Introduction / Context:
This is a pure turning and orientation problem without any distances. A man starts facing East and takes two anticlockwise turns: one of 60 degrees and another of 120 degrees. We must find his final facing direction. Such questions test understanding of angles on a compass, the meaning of anticlockwise rotation, and the fact that the net effect of multiple rotations is the sum of the angles in the same direction.

Given Data / Assumptions:

• The man initially faces East.
• He turns 60 degrees in the anticlockwise (left) direction.
• Then he turns another 120 degrees in the same anticlockwise direction.
• We must determine his final facing direction after both turns.
• We assume a full circle is 360 degrees and directions are spaced at 90 degree intervals (East, North, West, South, back to East).

Concept / Approach:
When a person turns through multiple angles in the same rotational direction, the total rotation is just the sum of the angles. Here, both rotations are anticlockwise, so we add 60 degrees and 120 degrees to get 180 degrees of anticlockwise rotation. Starting from East, an anticlockwise rotation of 90 degrees leads to North, and a further 90 degrees (total 180 degrees) leads to West. Therefore, his final direction is West. We do not need to worry about intermediate diagonal directions because the net rotation is exactly 180 degrees, corresponding to one of the main cardinal directions.

Step-by-Step Solution:
Step 1: Start by marking East as the initial direction. Step 2: The man first turns 60 degrees anticlockwise from East. This places him somewhere between East and North, closer to East, but we do not need to label this intermediate direction precisely yet. Step 3: He then turns another 120 degrees anticlockwise from his current orientation. Step 4: The total anticlockwise rotation is 60 + 120 = 180 degrees from his original facing direction (East). Step 5: On a compass, a 90 degree anticlockwise rotation from East leads to North, and another 90 degrees (making 180 degrees total) leads to West. Step 6: Therefore, after the two turns, he ends up facing West.

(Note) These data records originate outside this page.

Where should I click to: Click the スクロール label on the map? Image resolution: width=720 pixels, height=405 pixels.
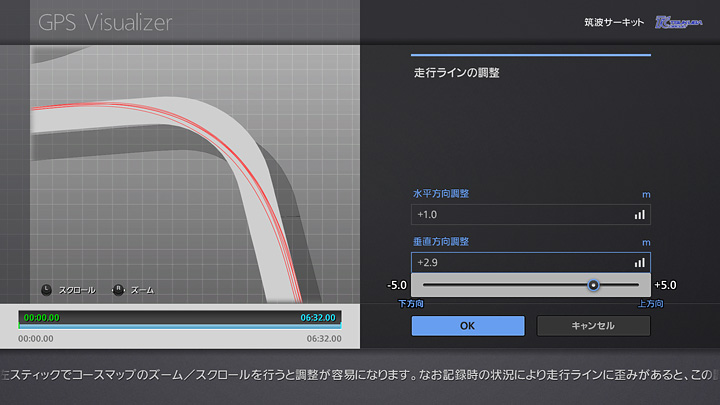click(x=78, y=290)
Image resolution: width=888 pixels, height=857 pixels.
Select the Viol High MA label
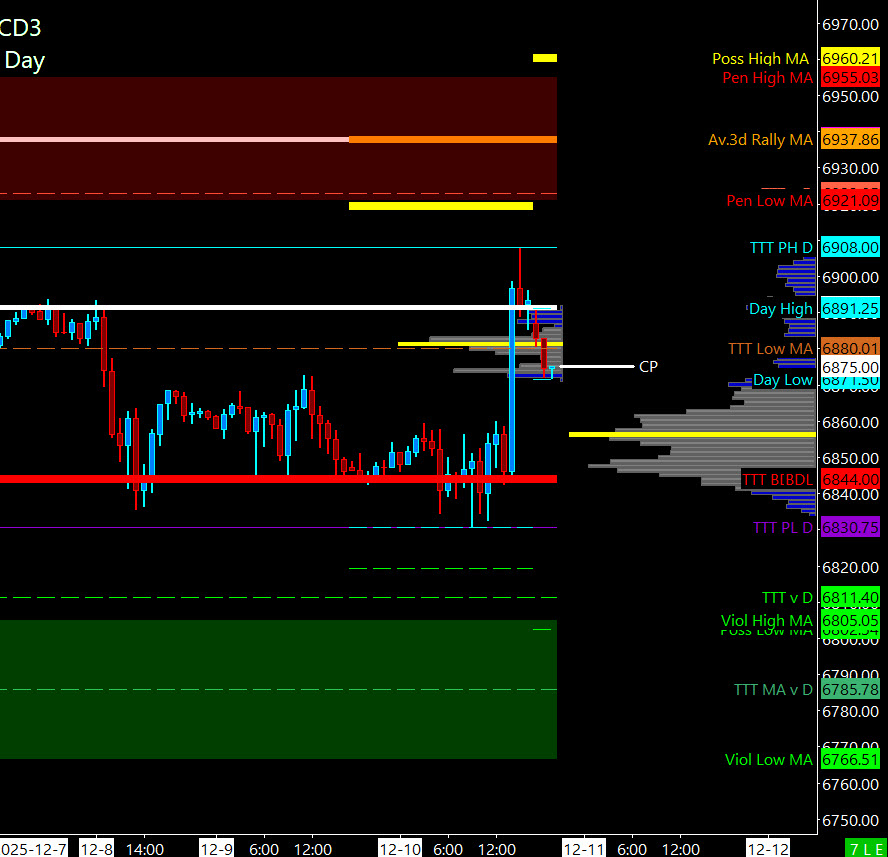coord(766,621)
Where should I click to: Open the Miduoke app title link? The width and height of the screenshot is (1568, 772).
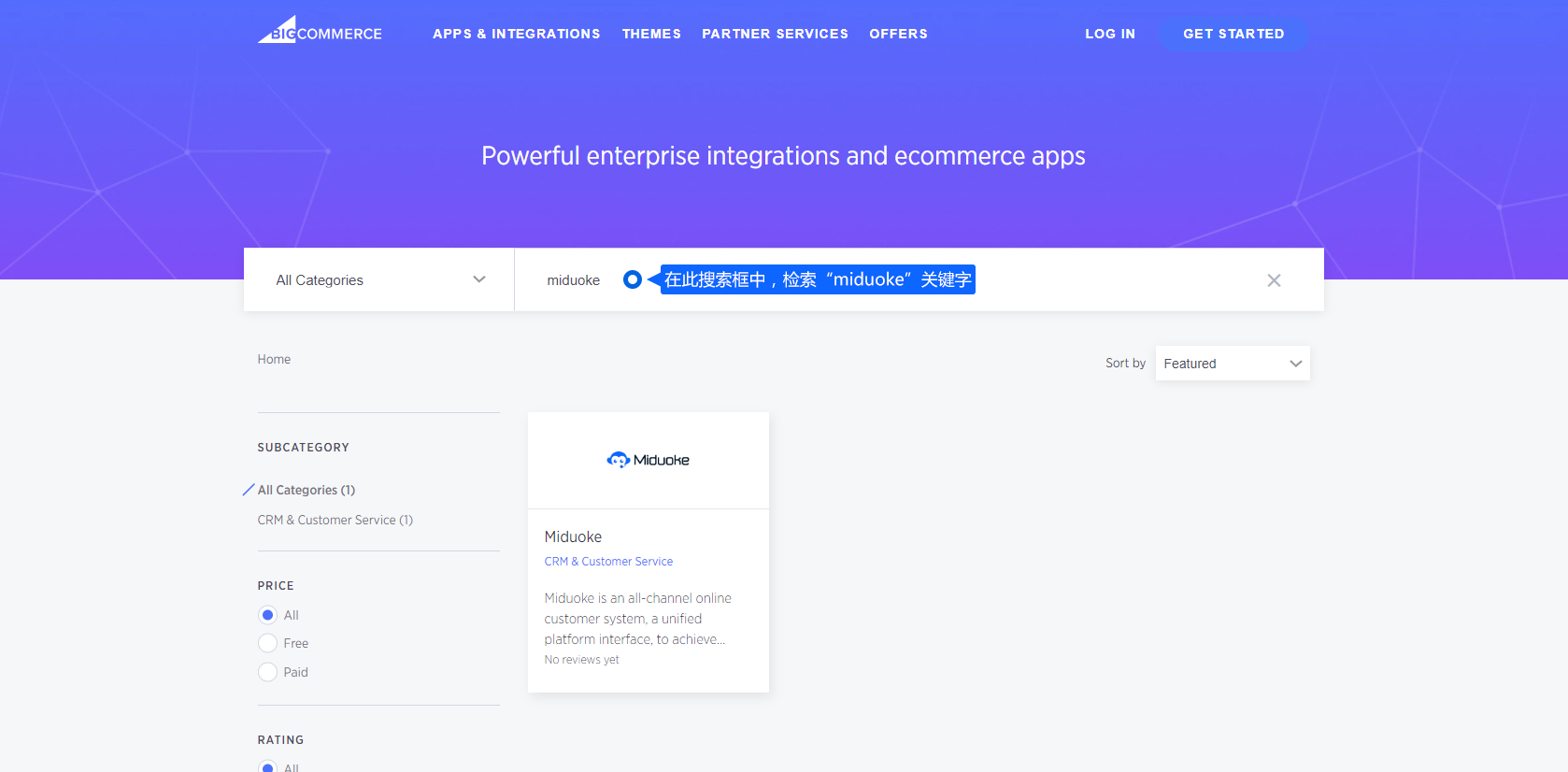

Verification / Alternative check:
We can also think in terms of cardinal points as angle measures: East can be treated as 0 degrees, North as 90 degrees, West as 180 degrees and South as 270 degrees, all measured anticlockwise. Starting at East (0 degrees), a 180 degree anticlockwise rotation brings him to angle 180 degrees, which is West. Since the net rotation is exactly 180 degrees, there is no need to consider fractional or diagonal directions such as North-East or South-East. This confirms that West is the correct final direction.

Why Other Options Are Wrong:
East would require either no rotation or a multiple of full 360 degree turns, which we do not have here. North-West would correspond to a 135 degree anticlockwise rotation from East, not 180 degrees. South-East is 315 degrees anticlockwise from East (or 135 degrees clockwise), which does not match the given rotations. North is only 90 degrees anticlockwise from East, which occurs halfway through his full rotation, not at the end. Thus, West is the only direction consistent with a total of 180 degrees anticlockwise rotation from East.

Common Pitfalls:
A common mistake is to add angles incorrectly or to forget that both turns are in the same anticlockwise direction, leading to subtraction instead of addition. Some learners also misplace the directions on the circle, mixing up the order of North, West and South. Drawing a simple circle with East on the right, North at the top, West on the left and South at the bottom, and then marking the 180 degree anticlockwise rotation, is an excellent way to visualize the correct final direction quickly.

Final Answer:
After the two anticlockwise turns, the man is finally facing towards the West.